* [INFORMATION PROVIDED]:

++++++

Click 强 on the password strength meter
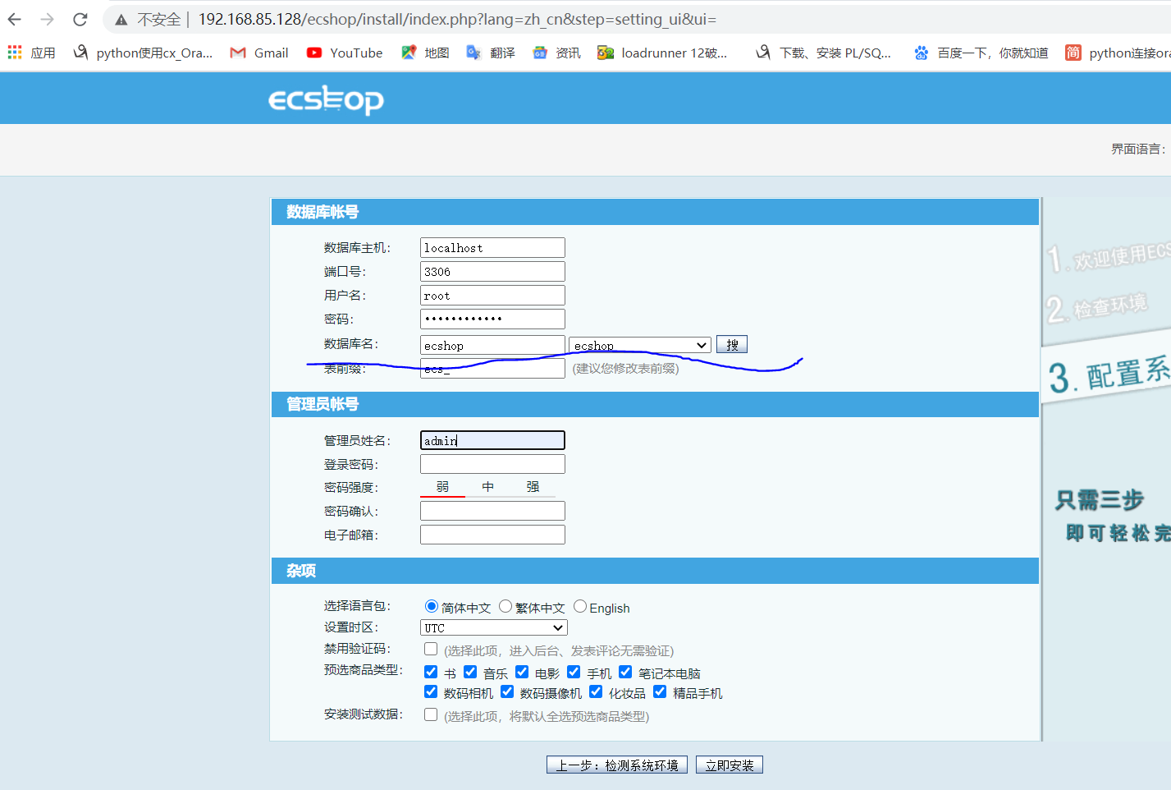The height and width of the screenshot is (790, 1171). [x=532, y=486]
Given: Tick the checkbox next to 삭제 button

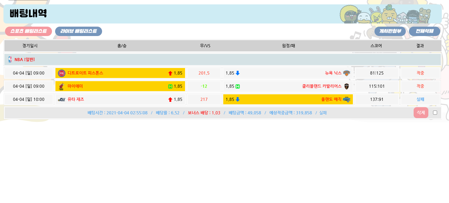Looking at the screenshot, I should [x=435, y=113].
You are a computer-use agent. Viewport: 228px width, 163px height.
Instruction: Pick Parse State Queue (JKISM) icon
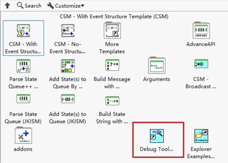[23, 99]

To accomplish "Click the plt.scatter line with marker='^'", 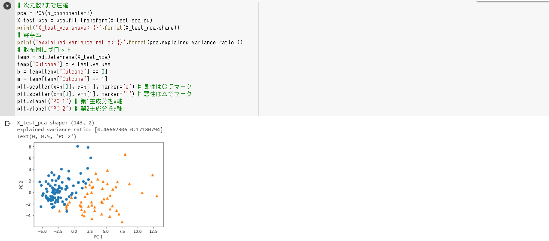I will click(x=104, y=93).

++++++

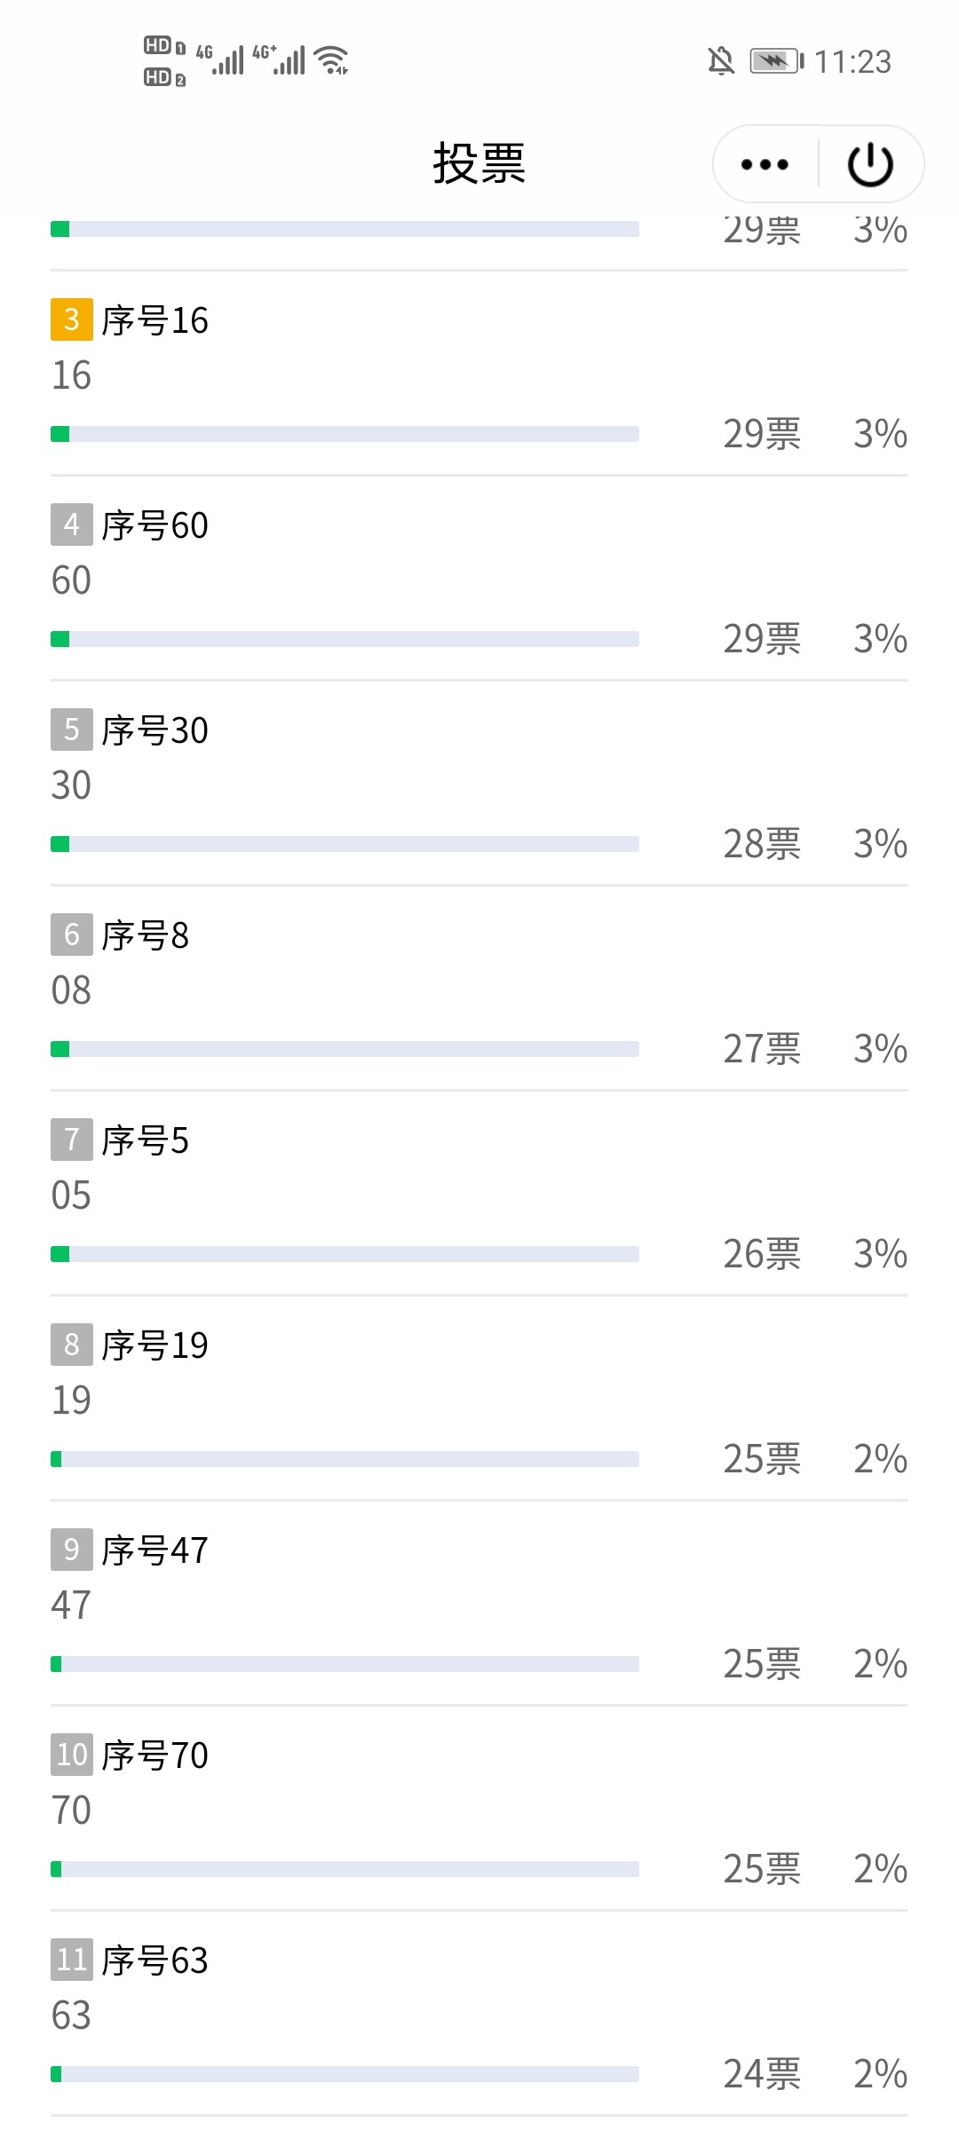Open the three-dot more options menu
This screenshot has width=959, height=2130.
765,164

++++++

* [ACTIVITY]: Reproduce, word for word, only the lines in the records above from the line with "Click 强 on the password strength meter" through the line with "You are a computer-use", including both ends; omit the pictures.

* [SOLUTION]:
Click 强 on the password strength meter
The height and width of the screenshot is (790, 1171). [x=532, y=486]
Given: Tick the checkbox next to 삭제 button

Looking at the screenshot, I should [x=435, y=113].
You are a computer-use agent. Viewport: 228px width, 163px height.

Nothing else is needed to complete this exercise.